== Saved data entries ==
★ ★ ★ ★

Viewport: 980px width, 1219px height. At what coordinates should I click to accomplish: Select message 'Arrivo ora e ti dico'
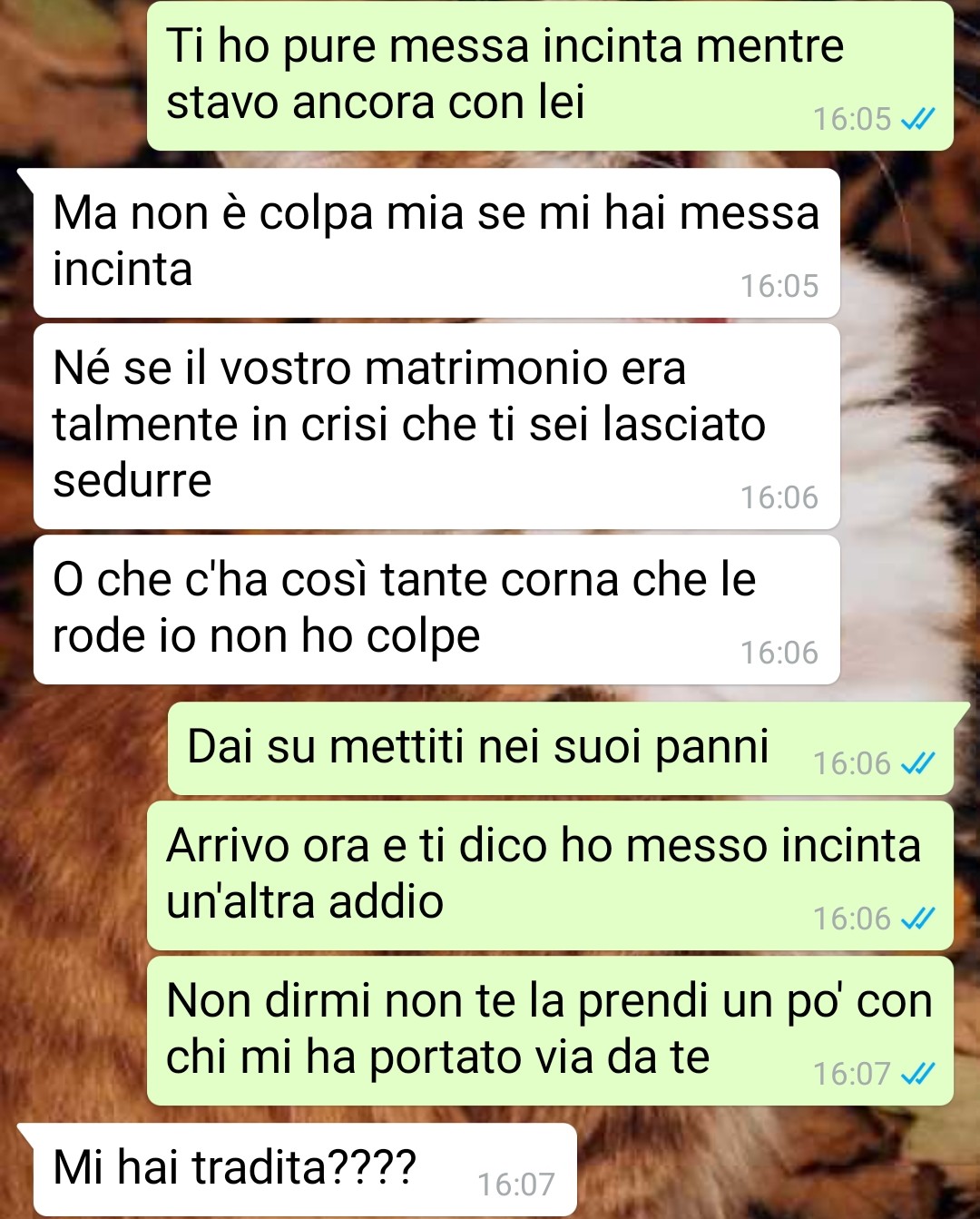click(550, 875)
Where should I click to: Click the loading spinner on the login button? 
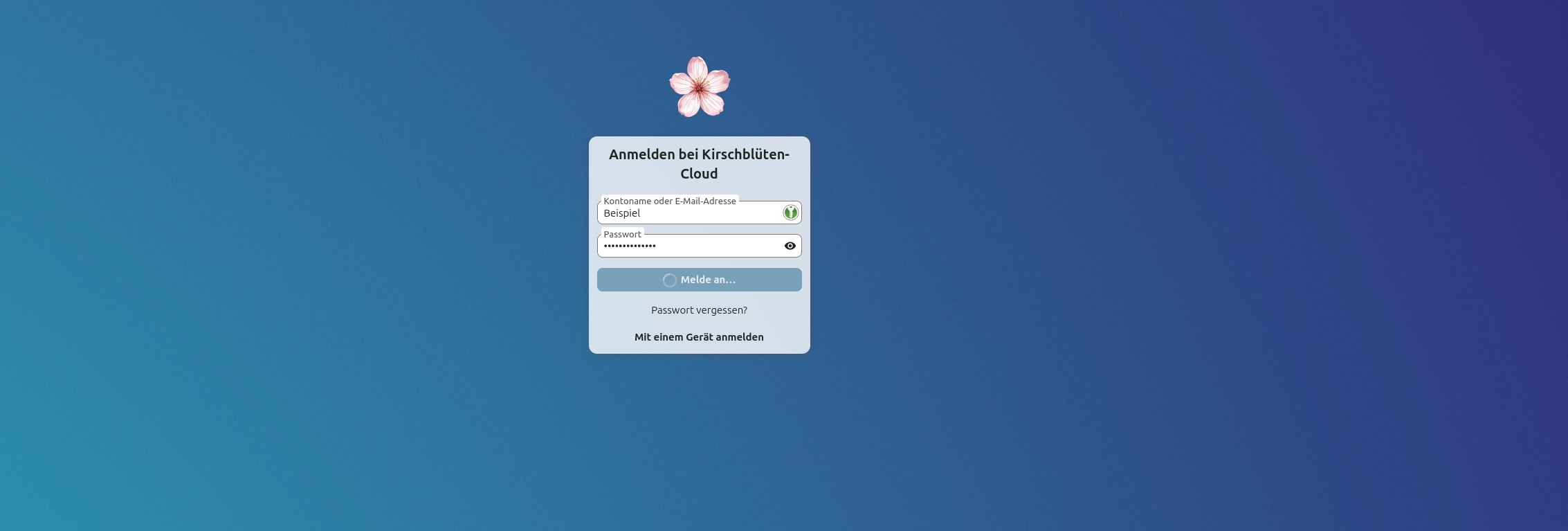(x=669, y=280)
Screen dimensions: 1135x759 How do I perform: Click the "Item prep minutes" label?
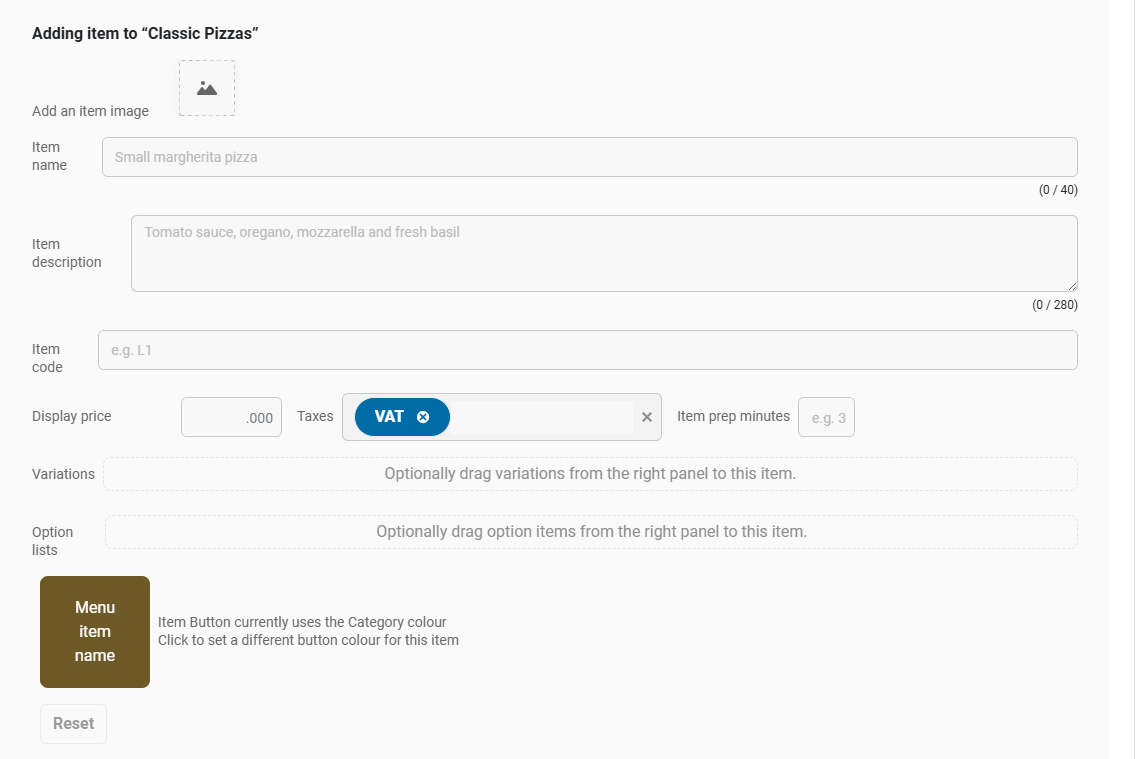pos(733,416)
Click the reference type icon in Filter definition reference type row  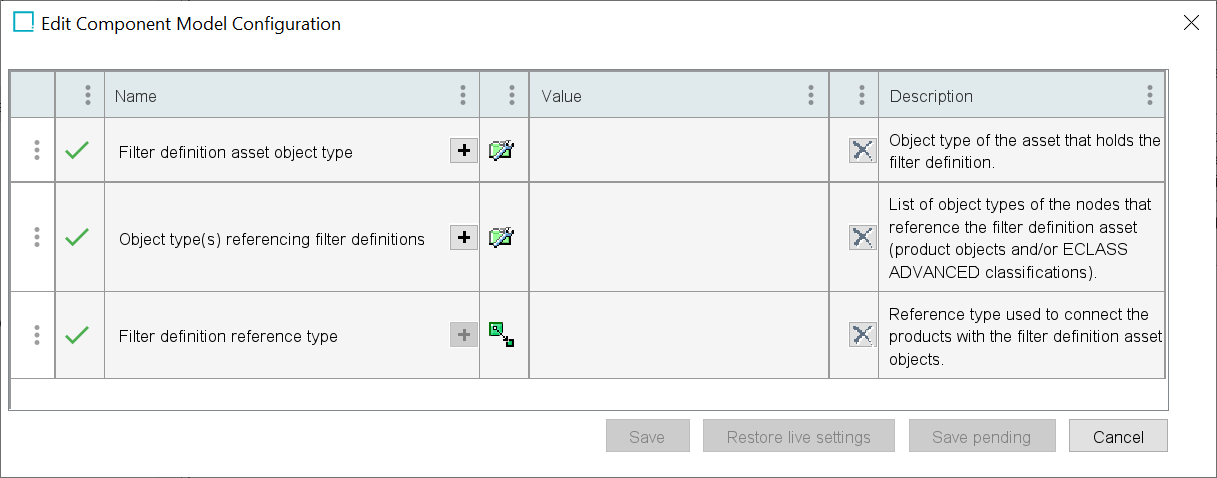pos(501,335)
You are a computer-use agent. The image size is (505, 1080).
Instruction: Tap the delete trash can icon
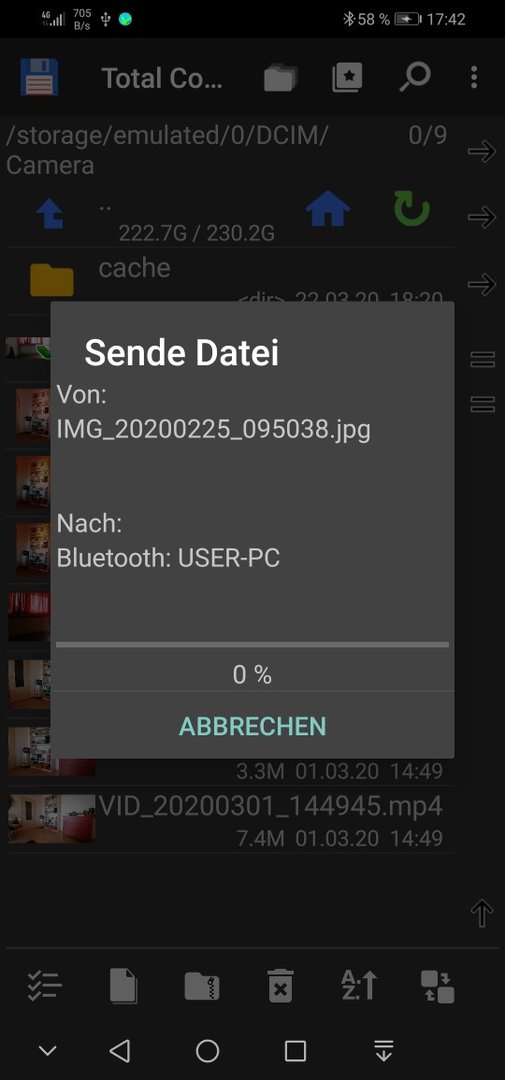point(280,986)
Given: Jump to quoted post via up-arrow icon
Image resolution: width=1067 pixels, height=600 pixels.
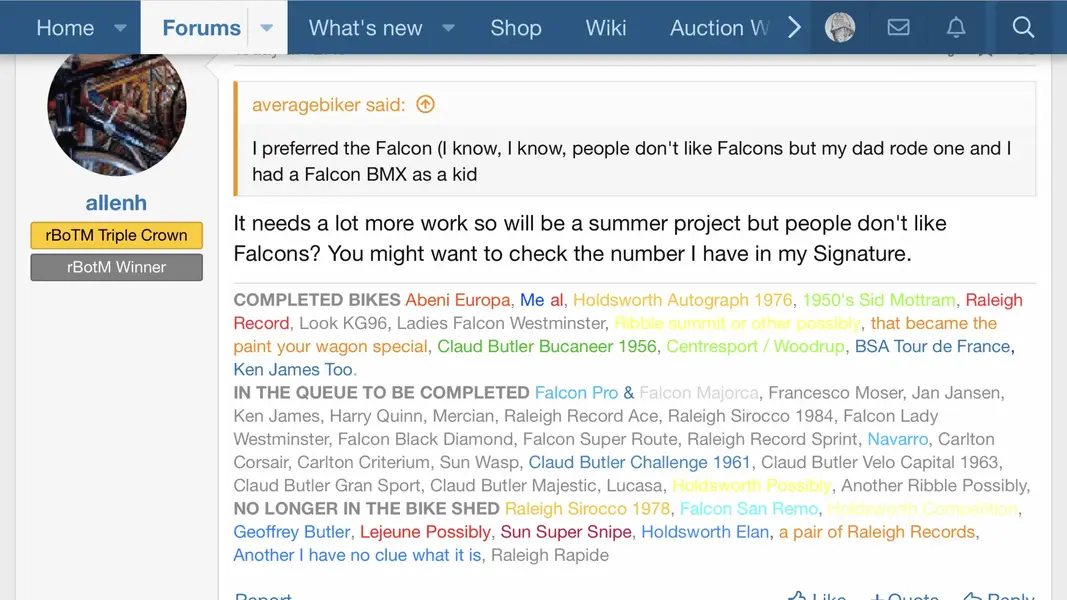Looking at the screenshot, I should point(426,105).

★ ★ ★ ★

== Prompt ==
Exact text is required for the lines from the one with "Given: Jump to quoted post via up-arrow icon" through the last line of the entries, both included. Omit pictures.

== Response to this exercise ==
Given: Jump to quoted post via up-arrow icon
Image resolution: width=1067 pixels, height=600 pixels.
Looking at the screenshot, I should point(426,105).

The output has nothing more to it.